Tras la retirada de la policía de las calles el pasado viernes por la noche, el museo, que alberga joyas de la época faraónica tales como el tesoro encontrado en la tumba del rey Tutankamón, fue víctima del vandalismo, según la cadena de televisión por satélite árabe Al Yazira. Vitrinas rotas, estatuillas hechas pedazos y dos momias destruidas son algunos de los destrozos que mostraron las imágenes de Al Yazira, que consiguió entrar en el interior del museo.
Hawas, recién nombrado ministro de Estado de Antigüedades, ha considerado que el vandalismo no llegó a más gracias a la intervención de ciudadanos de a pie egipcios que intentaron proteger las antigüedades. "Es el pueblo egipcio quien ha protegido las piezas arqueológicas", ha dicho orgulloso Hawas.

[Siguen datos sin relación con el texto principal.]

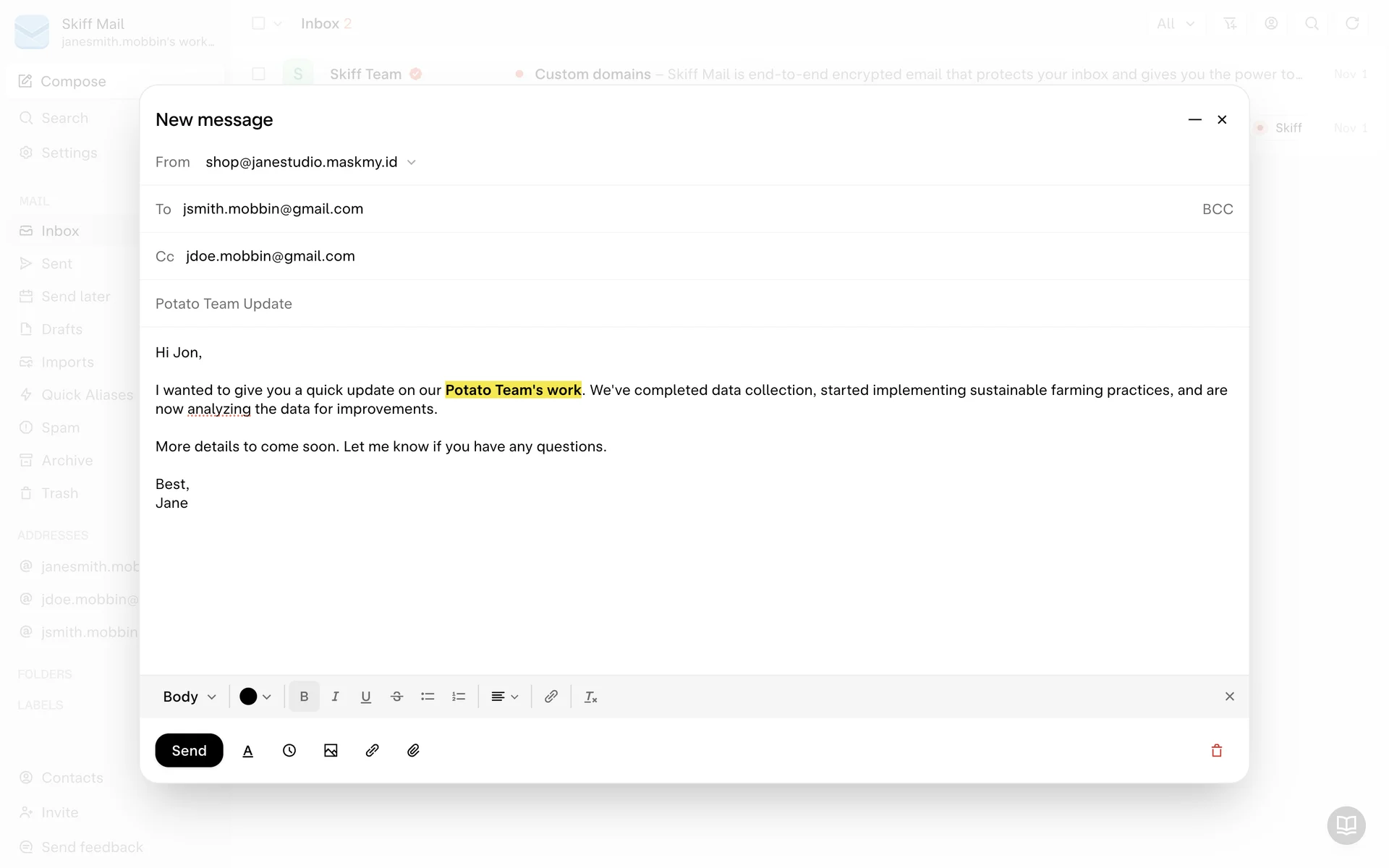Click the paperclip attachment icon
This screenshot has height=868, width=1389.
pyautogui.click(x=414, y=751)
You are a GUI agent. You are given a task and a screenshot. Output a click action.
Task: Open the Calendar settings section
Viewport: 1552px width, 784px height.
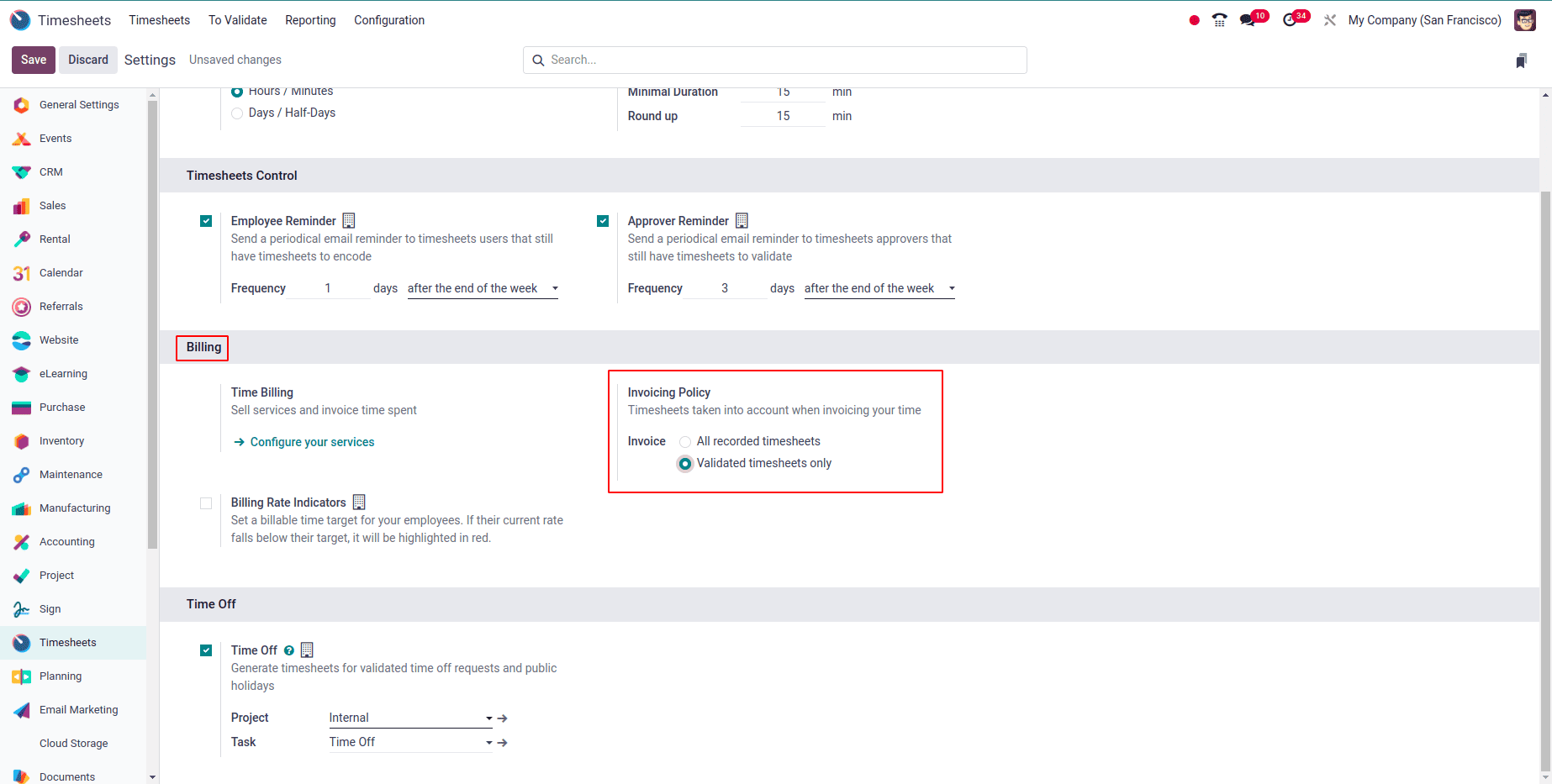click(x=60, y=272)
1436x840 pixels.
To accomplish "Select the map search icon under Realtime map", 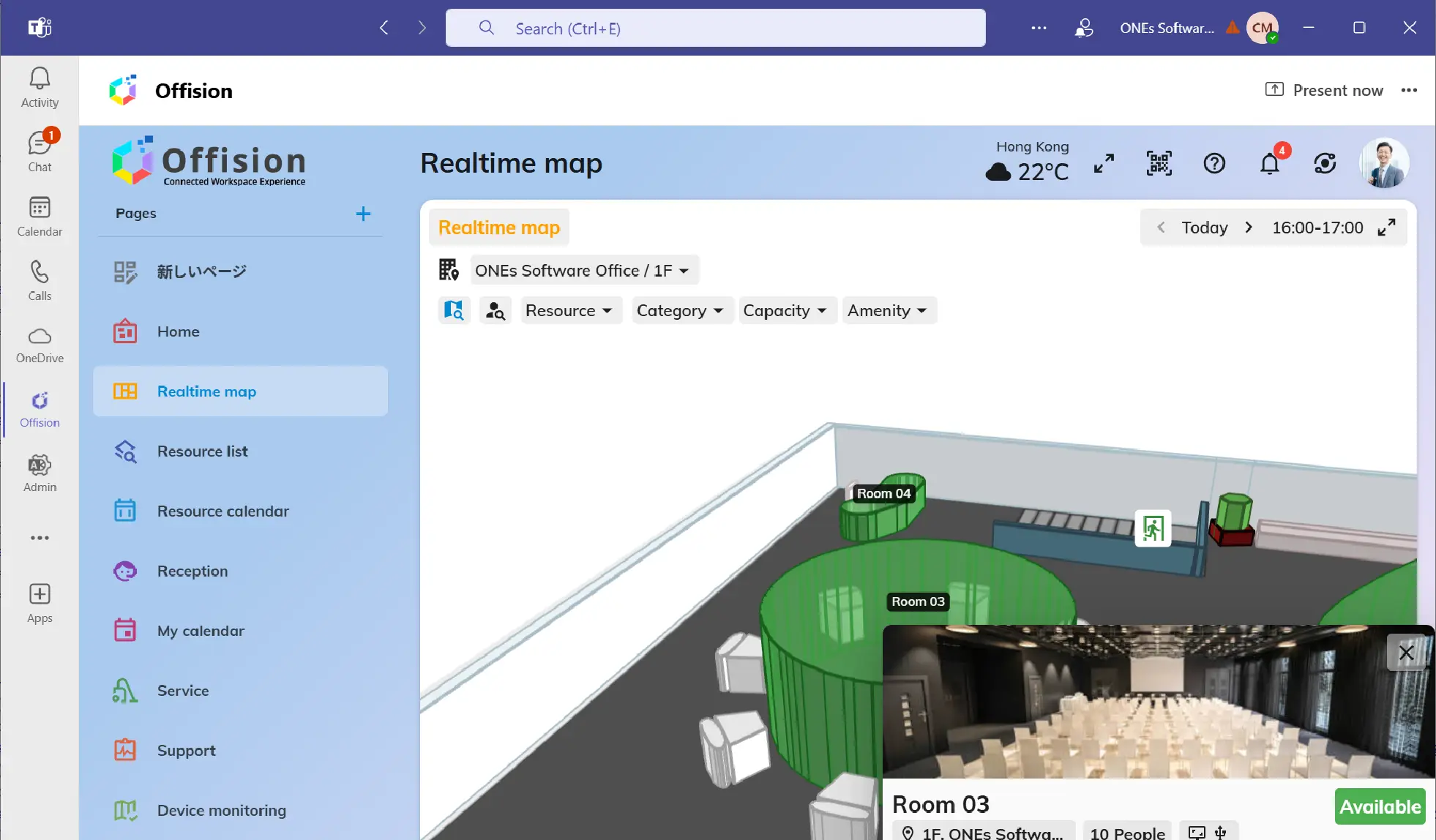I will (x=454, y=310).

Y es que, gracias a los objetos arqueológicos, el sector turístico es una de las principales fuentes de riqueza de Egipto que en el 2010 recibió casi quince millones de visitantes, según las autoridades. Tan importante es el turismo para Egipto que la noche del viernes, en plena refriega entre manifestantes y policía, y con el Ejército desplegándose por las calles, los civiles se unieron a los soldados para crear una cadena humana alrededor del museo y evitar los saqueos, aunque al final los alborotadores lograron entrar.